• **SUPPLIED DATA**
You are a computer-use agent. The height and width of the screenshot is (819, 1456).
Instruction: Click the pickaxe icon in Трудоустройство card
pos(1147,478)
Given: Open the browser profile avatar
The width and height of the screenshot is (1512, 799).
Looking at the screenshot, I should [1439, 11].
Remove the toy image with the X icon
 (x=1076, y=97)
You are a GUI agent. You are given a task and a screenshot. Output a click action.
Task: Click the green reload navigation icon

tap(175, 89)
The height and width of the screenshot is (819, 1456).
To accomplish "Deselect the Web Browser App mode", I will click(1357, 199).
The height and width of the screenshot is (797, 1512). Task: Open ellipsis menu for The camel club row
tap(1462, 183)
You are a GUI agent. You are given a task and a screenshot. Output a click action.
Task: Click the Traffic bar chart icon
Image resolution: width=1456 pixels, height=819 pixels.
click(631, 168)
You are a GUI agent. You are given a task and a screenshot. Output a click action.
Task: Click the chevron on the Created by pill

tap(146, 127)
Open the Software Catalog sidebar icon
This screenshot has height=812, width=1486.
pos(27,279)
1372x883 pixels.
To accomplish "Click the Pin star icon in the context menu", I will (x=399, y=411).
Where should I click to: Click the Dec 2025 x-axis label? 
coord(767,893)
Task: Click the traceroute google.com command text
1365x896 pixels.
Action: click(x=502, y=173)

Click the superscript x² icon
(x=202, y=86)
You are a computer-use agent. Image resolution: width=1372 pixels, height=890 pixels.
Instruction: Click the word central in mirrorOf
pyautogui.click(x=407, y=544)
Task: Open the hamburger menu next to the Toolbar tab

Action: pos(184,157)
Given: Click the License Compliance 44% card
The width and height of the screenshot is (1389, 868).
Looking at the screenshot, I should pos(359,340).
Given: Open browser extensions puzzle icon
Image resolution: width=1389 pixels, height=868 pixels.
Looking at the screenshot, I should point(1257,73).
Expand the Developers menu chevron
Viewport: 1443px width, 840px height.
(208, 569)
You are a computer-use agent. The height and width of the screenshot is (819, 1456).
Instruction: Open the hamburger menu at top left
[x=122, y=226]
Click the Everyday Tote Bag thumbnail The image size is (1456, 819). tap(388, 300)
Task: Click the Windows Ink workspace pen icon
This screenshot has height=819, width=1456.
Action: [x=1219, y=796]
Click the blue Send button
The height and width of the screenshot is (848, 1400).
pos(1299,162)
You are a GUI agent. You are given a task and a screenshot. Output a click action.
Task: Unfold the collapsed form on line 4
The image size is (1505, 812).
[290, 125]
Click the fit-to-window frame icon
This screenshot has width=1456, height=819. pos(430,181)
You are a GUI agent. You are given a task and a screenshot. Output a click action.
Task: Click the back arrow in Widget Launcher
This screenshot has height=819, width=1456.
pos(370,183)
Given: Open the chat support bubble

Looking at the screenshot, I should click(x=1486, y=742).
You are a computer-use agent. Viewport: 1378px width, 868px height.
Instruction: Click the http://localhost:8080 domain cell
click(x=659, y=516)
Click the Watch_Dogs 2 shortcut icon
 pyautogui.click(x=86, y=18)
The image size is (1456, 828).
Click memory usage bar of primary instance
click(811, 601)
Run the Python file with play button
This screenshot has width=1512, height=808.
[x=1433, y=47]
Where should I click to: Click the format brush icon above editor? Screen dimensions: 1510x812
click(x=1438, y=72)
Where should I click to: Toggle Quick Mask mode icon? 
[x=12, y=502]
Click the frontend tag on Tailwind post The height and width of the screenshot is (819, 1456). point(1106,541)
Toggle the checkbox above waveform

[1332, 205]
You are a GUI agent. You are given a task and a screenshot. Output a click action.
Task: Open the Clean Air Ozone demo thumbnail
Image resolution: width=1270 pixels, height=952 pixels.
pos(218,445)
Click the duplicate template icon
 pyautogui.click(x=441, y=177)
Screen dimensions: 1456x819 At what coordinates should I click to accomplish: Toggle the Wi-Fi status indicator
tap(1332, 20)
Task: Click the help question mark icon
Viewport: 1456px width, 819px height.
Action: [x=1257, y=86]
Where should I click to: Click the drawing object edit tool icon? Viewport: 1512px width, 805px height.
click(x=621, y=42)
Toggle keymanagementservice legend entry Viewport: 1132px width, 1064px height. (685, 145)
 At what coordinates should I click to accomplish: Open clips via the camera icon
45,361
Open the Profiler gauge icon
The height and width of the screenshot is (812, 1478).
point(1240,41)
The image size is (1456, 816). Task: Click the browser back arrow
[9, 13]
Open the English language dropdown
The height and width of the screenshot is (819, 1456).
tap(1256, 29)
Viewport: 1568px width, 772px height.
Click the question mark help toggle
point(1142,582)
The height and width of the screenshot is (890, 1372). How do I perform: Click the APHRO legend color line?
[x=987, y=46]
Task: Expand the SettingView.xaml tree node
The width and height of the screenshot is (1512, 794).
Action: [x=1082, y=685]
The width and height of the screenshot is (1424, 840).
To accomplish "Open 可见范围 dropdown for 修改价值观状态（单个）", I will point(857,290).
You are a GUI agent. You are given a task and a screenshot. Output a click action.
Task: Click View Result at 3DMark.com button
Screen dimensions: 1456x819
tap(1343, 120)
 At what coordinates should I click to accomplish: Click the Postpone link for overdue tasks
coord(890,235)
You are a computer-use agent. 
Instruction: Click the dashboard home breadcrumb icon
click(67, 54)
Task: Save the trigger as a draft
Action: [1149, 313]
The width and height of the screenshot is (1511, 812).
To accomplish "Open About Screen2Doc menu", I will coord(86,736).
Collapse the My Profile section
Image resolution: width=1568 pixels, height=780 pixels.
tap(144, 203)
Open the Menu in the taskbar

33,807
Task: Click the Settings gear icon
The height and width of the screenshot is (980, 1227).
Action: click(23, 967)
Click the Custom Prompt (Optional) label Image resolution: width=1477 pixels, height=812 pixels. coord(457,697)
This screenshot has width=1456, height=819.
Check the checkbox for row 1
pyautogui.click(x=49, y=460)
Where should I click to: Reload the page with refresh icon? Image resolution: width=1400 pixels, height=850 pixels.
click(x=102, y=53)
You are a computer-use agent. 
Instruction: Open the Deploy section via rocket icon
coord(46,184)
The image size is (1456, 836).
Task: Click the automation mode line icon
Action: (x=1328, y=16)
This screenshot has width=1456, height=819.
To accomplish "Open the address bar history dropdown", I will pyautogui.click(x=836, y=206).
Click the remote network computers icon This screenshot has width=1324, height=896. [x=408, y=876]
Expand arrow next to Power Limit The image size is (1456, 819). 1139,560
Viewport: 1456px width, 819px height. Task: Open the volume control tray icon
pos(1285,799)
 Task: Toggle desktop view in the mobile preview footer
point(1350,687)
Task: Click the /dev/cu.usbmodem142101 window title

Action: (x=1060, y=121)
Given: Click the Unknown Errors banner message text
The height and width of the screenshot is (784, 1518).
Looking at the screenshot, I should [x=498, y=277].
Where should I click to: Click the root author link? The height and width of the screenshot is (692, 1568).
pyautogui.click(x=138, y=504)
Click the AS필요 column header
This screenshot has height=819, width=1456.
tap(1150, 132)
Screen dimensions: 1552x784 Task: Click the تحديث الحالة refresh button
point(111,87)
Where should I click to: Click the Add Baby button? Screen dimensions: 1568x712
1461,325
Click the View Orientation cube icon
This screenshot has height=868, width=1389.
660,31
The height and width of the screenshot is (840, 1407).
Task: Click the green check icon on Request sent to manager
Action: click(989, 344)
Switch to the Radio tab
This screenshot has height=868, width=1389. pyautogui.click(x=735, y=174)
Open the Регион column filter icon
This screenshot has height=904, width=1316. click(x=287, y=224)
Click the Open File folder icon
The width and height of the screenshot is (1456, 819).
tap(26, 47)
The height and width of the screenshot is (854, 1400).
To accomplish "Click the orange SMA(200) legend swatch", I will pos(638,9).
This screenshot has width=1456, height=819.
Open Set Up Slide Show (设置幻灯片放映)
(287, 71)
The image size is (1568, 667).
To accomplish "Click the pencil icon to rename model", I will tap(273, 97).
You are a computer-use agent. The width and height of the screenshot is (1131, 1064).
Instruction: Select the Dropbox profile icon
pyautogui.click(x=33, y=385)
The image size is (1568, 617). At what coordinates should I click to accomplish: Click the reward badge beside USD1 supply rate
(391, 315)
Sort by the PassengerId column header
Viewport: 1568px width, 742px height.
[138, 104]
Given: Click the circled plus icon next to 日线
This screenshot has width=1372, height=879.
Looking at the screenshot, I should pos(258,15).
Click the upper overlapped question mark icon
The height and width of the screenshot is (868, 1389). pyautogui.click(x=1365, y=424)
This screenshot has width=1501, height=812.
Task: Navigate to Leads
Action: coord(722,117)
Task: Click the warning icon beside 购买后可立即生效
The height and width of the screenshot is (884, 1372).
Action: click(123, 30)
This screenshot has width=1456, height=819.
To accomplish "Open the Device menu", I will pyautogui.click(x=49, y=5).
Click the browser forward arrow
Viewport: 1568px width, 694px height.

• **DIRECTIONS FOR THIS TASK**
Retype the entries above exactly, but only from the line containing "Where should I click to: Click the root" through the line containing "The height and width of the screenshot is (854, 1400).", both included.

• **RESULT BELOW**
Where should I click to: Click the root author link? The height and width of the screenshot is (692, 1568).
pyautogui.click(x=138, y=504)
Click the AS필요 column header
This screenshot has height=819, width=1456.
tap(1150, 132)
Screen dimensions: 1552x784 Task: Click the تحديث الحالة refresh button
point(111,87)
Where should I click to: Click the Add Baby button? Screen dimensions: 1568x712
1461,325
Click the View Orientation cube icon
This screenshot has height=868, width=1389.
660,31
The height and width of the screenshot is (840, 1407).
Task: Click the green check icon on Request sent to manager
Action: click(989, 344)
Switch to the Radio tab
This screenshot has height=868, width=1389. pyautogui.click(x=735, y=174)
Open the Регион column filter icon
This screenshot has height=904, width=1316. click(x=287, y=224)
Click the Open File folder icon
The width and height of the screenshot is (1456, 819).
tap(26, 47)
The height and width of the screenshot is (854, 1400).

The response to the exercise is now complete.